* TASK TO COMPLETE
The data that follows is to be given again, exactly as written.

* LISTED ENTRIES
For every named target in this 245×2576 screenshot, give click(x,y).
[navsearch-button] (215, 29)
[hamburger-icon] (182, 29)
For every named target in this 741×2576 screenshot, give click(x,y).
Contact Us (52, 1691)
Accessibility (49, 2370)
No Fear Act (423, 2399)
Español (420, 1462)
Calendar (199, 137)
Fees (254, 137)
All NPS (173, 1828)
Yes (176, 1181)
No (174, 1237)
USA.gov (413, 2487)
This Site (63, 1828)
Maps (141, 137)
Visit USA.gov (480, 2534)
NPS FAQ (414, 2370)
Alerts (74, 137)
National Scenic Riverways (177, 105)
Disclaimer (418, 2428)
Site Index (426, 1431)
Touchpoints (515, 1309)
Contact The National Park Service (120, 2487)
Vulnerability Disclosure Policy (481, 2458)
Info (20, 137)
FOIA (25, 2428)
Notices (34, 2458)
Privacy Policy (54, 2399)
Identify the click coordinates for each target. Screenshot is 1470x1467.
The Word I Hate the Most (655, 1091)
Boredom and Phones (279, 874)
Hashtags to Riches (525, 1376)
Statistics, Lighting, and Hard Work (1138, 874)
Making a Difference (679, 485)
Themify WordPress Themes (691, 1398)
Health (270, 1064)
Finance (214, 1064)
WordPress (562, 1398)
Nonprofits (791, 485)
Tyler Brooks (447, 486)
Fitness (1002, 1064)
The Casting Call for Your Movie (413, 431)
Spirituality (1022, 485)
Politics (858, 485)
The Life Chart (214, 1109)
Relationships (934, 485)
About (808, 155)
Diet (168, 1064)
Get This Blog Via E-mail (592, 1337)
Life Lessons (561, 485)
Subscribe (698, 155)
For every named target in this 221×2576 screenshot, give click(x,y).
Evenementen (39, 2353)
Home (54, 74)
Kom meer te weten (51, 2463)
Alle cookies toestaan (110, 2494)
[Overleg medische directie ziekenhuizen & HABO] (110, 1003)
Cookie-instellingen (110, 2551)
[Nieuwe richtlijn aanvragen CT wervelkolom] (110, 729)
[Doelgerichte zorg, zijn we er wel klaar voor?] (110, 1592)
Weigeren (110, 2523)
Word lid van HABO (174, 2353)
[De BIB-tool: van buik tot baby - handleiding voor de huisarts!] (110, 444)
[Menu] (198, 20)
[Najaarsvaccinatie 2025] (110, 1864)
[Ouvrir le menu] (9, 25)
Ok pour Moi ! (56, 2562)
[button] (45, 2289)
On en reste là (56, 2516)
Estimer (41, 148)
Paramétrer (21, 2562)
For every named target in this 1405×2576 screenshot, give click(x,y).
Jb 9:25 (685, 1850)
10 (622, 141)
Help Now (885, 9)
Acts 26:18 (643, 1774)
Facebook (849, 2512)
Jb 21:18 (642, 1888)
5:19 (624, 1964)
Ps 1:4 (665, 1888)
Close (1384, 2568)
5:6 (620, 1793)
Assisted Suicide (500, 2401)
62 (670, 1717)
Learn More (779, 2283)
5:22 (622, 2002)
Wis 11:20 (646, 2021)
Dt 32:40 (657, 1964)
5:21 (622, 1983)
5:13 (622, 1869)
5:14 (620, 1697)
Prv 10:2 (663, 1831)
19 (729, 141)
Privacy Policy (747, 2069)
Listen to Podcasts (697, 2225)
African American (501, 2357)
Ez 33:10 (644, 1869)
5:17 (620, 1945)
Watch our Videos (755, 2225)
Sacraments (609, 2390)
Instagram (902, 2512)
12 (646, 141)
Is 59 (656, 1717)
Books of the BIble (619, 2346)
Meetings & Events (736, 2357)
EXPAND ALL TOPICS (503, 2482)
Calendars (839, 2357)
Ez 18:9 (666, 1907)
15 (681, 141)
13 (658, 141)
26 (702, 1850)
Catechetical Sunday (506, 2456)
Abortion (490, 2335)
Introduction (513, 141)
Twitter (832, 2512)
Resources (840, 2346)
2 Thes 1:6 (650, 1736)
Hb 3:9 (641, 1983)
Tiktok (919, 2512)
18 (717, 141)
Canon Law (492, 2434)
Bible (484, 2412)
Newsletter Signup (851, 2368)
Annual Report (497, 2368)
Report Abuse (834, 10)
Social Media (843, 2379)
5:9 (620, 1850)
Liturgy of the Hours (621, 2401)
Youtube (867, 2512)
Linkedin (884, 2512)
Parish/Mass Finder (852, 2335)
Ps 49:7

* YOUR SOLUTION
For every named target in this 245×2576 screenshot, give click(x,y).
[navsearch-button] (215, 29)
[hamburger-icon] (182, 29)
For every named target in this 741×2576 screenshot, give click(x,y).
Contact Us (52, 1691)
Accessibility (49, 2370)
No Fear Act (423, 2399)
Español (420, 1462)
Calendar (199, 137)
Fees (254, 137)
All NPS (173, 1828)
Yes (176, 1181)
No (174, 1237)
USA.gov (413, 2487)
This Site (63, 1828)
Maps (141, 137)
Visit USA.gov (480, 2534)
NPS FAQ (414, 2370)
Alerts (74, 137)
National Scenic Riverways (177, 105)
Disclaimer (418, 2428)
Site Index (426, 1431)
Touchpoints (515, 1309)
Contact The National Park Service (120, 2487)
Vulnerability Disclosure Policy (481, 2458)
Info (20, 137)
FOIA (25, 2428)
Notices (34, 2458)
Privacy Policy (54, 2399)
Identify the click coordinates for each target. Screenshot is 1470x1467.
The Word I Hate the Most (655, 1091)
Boredom and Phones (279, 874)
Hashtags to Riches (525, 1376)
Statistics, Lighting, and Hard Work (1138, 874)
Making a Difference (679, 485)
Themify WordPress Themes (691, 1398)
Health (270, 1064)
Finance (214, 1064)
WordPress (562, 1398)
Nonprofits (791, 485)
Tyler Brooks (447, 486)
Fitness (1002, 1064)
The Casting Call for Your Movie (413, 431)
Spirituality (1022, 485)
Politics (858, 485)
The Life Chart (214, 1109)
Relationships (934, 485)
About (808, 155)
Diet (168, 1064)
Get This Blog Via E-mail (592, 1337)
Life Lessons (561, 485)
Subscribe (698, 155)
For every named target in this 221×2576 screenshot, give click(x,y).
Evenementen (39, 2353)
Home (54, 74)
Kom meer te weten (51, 2463)
Alle cookies toestaan (110, 2494)
[Overleg medische directie ziekenhuizen & HABO] (110, 1003)
Cookie-instellingen (110, 2551)
[Nieuwe richtlijn aanvragen CT wervelkolom] (110, 729)
[Doelgerichte zorg, zijn we er wel klaar voor?] (110, 1592)
Weigeren (110, 2523)
Word lid van HABO (174, 2353)
[De BIB-tool: van buik tot baby - handleiding voor de huisarts!] (110, 444)
[Menu] (198, 20)
[Najaarsvaccinatie 2025] (110, 1864)
[Ouvrir le menu] (9, 25)
Ok pour Moi ! (56, 2562)
[button] (45, 2289)
On en reste là (56, 2516)
Estimer (41, 148)
Paramétrer (21, 2562)
For every named target in this 1405×2576 screenshot, give click(x,y).
Jb 9:25 (685, 1850)
10 (622, 141)
Help Now (885, 9)
Acts 26:18 (643, 1774)
Facebook (849, 2512)
Jb 21:18 (642, 1888)
5:19 (624, 1964)
Ps 1:4 (665, 1888)
Close (1384, 2568)
5:6 (620, 1793)
Assisted Suicide (500, 2401)
62 (670, 1717)
Learn More (779, 2283)
5:22 (622, 2002)
Wis 11:20 (646, 2021)
Dt 32:40 (657, 1964)
5:21 (622, 1983)
5:13 (622, 1869)
5:14 (620, 1697)
Prv 10:2 (663, 1831)
19 (729, 141)
Privacy Policy (747, 2069)
Listen to Podcasts (697, 2225)
African American (501, 2357)
Ez 33:10 (644, 1869)
5:17 (620, 1945)
Watch our Videos (755, 2225)
Sacraments (609, 2390)
Instagram (902, 2512)
12 (646, 141)
Is 59 (656, 1717)
Books of the BIble (619, 2346)
Meetings & Events (736, 2357)
EXPAND ALL TOPICS (503, 2482)
Calendars (839, 2357)
Ez 18:9 (666, 1907)
15 (681, 141)
13 (658, 141)
26 (702, 1850)
Catechetical Sunday (506, 2456)
Abortion (490, 2335)
Introduction (513, 141)
Twitter (832, 2512)
Resources (840, 2346)
2 Thes 1:6 (650, 1736)
Hb 3:9 (641, 1983)
Tiktok (919, 2512)
18 (717, 141)
Canon Law (492, 2434)
Bible (484, 2412)
Newsletter Signup (851, 2368)
Annual Report (497, 2368)
Report Abuse (834, 10)
Social Media (843, 2379)
5:9 (620, 1850)
Liturgy of the Hours (621, 2401)
Youtube (867, 2512)
Linkedin (884, 2512)
Parish/Mass Finder (852, 2335)
Ps 49:7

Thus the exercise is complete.